EXERCISE DETAILS
Your output is one number, the count of lines in the listing below that hold the word "handle".

DATASET ENTRIES

<<<<

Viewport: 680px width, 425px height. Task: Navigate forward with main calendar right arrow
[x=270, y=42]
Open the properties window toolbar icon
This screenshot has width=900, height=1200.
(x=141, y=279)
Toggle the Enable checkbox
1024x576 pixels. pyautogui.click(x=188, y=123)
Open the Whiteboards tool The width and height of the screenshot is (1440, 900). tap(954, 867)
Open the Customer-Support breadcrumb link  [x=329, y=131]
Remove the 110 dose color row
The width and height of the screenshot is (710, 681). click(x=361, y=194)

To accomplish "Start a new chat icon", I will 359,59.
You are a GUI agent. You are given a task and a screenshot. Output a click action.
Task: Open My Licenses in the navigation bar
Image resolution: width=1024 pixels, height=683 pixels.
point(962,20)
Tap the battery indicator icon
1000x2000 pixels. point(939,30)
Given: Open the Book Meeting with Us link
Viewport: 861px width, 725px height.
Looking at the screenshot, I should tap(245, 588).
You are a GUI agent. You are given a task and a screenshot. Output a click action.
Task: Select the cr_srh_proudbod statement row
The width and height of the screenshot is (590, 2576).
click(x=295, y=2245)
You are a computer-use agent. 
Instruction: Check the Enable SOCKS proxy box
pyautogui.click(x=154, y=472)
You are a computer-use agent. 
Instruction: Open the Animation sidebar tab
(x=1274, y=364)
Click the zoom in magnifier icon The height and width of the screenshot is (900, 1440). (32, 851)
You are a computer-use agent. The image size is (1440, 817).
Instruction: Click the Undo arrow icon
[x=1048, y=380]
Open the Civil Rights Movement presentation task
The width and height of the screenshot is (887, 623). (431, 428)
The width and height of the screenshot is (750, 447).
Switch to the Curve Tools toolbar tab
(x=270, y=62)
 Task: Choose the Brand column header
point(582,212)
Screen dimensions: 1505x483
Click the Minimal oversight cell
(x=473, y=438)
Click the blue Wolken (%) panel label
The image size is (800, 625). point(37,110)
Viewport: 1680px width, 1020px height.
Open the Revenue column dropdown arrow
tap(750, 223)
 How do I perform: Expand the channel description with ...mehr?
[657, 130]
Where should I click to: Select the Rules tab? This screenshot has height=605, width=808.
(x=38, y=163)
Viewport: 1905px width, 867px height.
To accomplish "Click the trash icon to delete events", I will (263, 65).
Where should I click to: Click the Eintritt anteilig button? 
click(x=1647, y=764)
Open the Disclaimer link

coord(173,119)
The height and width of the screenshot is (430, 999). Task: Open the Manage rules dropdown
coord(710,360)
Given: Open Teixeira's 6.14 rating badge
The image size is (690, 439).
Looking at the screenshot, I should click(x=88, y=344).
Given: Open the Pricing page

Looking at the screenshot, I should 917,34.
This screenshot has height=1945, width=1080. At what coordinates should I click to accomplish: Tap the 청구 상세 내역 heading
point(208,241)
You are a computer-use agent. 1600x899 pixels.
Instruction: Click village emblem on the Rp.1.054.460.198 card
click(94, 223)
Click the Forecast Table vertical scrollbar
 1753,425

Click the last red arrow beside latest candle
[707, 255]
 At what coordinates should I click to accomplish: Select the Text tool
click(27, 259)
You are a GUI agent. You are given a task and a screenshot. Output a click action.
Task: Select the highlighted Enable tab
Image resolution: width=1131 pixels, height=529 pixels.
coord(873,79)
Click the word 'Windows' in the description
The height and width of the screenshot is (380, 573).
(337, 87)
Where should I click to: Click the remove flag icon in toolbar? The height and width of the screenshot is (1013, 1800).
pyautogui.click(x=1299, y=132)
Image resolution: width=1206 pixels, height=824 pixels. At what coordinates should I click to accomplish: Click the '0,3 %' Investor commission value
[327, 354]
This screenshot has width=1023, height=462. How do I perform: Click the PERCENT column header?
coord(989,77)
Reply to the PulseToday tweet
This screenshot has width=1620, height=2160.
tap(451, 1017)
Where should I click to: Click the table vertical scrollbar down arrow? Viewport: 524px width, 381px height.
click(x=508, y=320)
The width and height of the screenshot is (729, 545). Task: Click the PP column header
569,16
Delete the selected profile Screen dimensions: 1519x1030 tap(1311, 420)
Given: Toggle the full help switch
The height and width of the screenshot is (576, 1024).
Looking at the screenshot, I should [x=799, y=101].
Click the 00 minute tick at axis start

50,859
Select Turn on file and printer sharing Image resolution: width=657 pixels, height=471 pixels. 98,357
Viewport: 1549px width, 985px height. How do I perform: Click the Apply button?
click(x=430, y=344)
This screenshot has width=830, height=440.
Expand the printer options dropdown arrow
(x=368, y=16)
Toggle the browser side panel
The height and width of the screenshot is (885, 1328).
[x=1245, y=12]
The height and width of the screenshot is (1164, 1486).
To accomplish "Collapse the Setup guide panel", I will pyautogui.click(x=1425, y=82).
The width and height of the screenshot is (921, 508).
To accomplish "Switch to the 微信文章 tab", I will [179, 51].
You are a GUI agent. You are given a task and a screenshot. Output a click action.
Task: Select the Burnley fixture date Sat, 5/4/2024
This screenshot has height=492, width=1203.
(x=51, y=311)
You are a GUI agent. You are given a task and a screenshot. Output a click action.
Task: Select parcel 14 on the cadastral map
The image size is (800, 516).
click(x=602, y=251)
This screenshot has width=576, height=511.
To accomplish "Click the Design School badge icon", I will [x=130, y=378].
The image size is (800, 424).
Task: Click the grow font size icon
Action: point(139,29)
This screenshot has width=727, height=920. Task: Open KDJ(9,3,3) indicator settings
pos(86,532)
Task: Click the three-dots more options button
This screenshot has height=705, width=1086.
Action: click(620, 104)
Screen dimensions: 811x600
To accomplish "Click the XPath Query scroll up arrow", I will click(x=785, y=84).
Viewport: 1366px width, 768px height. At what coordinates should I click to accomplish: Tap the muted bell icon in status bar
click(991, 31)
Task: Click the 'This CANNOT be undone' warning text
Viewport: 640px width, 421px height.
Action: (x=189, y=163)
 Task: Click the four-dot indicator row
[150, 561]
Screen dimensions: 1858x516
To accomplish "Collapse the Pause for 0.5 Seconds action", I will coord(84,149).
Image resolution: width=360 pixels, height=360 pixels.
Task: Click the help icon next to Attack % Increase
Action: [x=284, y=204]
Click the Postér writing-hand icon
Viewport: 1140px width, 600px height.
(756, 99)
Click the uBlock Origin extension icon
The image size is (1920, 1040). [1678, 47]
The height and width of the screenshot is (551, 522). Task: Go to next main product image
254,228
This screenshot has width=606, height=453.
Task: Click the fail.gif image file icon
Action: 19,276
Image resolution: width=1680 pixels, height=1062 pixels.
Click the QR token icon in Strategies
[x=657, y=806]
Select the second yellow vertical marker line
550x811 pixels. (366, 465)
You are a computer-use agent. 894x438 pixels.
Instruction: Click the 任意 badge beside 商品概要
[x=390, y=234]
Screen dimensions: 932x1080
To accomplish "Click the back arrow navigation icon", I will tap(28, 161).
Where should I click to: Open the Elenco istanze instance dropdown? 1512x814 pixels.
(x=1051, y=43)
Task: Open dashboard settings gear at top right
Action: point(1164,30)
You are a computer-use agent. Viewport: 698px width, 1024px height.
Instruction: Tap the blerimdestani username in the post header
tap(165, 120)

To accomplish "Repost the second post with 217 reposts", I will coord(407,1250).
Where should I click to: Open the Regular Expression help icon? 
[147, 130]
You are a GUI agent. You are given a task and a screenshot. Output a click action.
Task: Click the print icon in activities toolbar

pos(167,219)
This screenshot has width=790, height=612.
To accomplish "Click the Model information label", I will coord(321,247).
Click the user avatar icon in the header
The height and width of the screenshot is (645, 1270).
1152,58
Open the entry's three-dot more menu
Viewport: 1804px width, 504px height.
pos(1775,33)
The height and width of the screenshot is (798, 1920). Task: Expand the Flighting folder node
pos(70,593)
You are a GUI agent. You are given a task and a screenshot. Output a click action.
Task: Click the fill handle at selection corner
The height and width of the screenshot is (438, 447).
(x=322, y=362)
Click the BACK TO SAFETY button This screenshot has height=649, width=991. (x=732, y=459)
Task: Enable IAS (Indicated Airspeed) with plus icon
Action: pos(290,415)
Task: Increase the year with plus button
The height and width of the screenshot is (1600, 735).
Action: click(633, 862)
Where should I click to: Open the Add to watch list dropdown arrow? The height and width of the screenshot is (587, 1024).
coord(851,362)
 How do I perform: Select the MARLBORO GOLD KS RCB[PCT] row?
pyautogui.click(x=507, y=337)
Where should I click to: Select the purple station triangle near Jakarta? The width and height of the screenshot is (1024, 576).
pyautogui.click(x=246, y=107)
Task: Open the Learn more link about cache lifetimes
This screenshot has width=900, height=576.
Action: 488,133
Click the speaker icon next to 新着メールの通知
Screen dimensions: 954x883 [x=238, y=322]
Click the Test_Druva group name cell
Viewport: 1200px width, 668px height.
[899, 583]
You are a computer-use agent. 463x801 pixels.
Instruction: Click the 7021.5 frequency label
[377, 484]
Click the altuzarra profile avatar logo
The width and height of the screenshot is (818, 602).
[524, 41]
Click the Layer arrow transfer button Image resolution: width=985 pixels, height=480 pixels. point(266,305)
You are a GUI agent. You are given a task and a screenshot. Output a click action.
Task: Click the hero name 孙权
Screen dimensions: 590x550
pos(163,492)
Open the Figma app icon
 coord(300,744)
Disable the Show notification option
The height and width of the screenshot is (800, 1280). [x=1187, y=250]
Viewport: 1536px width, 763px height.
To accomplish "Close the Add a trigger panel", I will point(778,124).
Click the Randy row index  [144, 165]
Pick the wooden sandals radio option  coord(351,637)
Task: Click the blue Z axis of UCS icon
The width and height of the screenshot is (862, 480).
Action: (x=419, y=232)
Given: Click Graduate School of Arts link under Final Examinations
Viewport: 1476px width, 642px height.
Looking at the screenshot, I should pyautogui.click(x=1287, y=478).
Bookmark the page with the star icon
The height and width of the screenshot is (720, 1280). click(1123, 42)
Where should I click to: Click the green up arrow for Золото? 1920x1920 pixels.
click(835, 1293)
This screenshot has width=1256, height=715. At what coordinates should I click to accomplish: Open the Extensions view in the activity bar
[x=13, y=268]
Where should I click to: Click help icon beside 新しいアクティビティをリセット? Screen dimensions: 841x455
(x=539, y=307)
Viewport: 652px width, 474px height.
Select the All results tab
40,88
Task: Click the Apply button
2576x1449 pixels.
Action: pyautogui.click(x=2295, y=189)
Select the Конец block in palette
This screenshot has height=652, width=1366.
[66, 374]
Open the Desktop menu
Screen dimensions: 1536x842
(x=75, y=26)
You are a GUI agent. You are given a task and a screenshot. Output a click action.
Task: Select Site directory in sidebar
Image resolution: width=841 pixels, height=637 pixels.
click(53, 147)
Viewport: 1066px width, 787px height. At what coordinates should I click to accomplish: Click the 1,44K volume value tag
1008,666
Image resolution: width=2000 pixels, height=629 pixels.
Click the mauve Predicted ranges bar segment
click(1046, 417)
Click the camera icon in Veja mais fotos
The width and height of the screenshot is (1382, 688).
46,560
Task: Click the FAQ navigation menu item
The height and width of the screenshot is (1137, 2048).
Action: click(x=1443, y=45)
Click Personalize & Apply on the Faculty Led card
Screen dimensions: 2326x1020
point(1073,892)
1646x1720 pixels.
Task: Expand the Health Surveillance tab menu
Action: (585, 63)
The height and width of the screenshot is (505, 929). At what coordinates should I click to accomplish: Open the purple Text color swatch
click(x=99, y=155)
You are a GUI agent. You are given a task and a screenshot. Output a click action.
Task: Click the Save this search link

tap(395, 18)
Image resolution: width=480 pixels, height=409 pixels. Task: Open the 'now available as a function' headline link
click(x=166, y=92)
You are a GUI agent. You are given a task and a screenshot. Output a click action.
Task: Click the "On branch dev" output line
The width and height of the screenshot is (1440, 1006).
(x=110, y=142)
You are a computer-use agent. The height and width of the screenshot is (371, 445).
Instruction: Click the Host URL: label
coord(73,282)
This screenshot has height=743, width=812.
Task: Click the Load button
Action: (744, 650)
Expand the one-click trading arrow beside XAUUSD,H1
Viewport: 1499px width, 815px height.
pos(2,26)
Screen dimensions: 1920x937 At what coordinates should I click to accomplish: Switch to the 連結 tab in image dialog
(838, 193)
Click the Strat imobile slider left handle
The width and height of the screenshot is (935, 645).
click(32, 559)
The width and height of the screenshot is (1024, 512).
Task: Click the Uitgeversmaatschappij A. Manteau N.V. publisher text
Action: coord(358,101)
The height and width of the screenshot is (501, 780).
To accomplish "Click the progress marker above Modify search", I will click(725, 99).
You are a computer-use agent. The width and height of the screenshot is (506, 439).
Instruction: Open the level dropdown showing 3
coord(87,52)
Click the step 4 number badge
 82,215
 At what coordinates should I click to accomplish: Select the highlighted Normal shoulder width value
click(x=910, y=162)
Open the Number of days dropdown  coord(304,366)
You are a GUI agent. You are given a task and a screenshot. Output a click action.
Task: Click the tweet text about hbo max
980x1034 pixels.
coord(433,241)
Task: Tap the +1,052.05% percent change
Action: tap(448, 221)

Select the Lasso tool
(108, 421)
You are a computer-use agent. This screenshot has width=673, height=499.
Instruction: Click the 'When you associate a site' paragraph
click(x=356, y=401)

>>>>

RESULT
2